SET PROBLEM> Find each line below that contains the word "return", matching case exactly, and copy those lines.

Records of locating words and elements
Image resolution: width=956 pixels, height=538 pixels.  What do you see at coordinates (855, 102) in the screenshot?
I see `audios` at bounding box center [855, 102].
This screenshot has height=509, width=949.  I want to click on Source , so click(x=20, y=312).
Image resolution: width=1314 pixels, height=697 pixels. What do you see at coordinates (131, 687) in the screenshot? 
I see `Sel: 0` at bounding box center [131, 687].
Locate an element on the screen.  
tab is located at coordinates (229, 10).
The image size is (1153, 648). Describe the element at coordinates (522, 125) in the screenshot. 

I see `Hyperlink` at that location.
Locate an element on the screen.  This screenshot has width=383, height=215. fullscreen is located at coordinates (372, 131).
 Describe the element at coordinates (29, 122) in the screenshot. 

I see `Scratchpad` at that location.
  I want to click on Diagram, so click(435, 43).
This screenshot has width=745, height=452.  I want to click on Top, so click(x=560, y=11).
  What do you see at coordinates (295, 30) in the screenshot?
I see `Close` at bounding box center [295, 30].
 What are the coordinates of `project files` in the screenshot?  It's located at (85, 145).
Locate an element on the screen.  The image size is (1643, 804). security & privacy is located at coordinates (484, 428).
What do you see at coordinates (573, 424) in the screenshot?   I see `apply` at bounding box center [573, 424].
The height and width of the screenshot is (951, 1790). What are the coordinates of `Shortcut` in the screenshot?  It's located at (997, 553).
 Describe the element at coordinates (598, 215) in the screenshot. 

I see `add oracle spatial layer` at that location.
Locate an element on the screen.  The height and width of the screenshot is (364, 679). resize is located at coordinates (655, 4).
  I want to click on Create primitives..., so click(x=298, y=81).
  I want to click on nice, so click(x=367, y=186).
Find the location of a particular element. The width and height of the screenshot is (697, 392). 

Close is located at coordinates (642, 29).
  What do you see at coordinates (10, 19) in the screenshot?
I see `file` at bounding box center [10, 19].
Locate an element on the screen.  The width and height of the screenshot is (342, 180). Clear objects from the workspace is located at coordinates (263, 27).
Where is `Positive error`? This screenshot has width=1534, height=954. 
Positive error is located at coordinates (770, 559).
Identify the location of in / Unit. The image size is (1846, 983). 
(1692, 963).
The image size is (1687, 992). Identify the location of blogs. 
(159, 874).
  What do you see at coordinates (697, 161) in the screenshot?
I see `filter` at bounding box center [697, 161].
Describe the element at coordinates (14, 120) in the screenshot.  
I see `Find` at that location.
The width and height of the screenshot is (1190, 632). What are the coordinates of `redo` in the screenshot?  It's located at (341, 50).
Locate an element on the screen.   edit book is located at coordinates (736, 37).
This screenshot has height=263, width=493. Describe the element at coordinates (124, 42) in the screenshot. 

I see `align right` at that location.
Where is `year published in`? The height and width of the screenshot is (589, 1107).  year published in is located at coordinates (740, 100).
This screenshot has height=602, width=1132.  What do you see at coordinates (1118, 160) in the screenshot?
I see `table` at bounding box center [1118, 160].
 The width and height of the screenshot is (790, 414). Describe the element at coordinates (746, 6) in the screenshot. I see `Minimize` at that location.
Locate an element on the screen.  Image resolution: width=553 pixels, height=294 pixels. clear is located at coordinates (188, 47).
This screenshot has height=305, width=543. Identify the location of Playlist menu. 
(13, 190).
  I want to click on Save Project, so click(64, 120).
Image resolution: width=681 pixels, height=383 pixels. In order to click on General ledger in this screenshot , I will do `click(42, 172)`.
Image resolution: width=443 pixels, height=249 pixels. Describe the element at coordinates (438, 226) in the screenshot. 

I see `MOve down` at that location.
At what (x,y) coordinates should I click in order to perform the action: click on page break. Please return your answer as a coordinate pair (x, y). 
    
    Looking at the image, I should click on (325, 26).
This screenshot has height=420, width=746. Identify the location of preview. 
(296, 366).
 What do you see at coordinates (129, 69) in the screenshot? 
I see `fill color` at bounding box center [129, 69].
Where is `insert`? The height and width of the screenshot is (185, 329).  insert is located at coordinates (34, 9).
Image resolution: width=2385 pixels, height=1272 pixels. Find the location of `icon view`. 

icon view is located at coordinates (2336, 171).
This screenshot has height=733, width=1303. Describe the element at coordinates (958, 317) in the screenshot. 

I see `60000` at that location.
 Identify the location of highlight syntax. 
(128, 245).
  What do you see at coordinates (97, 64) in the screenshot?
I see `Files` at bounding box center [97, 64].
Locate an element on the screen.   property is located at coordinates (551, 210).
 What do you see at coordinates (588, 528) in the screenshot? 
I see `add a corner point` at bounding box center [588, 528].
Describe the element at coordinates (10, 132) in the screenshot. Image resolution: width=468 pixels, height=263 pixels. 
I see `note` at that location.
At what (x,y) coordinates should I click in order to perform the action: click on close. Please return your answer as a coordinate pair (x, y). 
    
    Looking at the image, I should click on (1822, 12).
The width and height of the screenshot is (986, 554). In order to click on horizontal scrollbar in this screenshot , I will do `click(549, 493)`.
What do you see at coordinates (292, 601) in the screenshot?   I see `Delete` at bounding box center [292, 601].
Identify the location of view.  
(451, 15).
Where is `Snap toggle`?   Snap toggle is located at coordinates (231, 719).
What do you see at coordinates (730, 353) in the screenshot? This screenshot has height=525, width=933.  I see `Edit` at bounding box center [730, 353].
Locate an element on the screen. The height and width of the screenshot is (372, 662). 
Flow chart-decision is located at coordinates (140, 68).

OUTPUT BELOW>
At what (x,y) coordinates should I click in order to perform the action: click on page break. Please return your answer as a coordinate pair (x, y). 
At what (x,y) coordinates should I click in order to perform the action: click on close. Please return your answer as a coordinate pair (x, y). 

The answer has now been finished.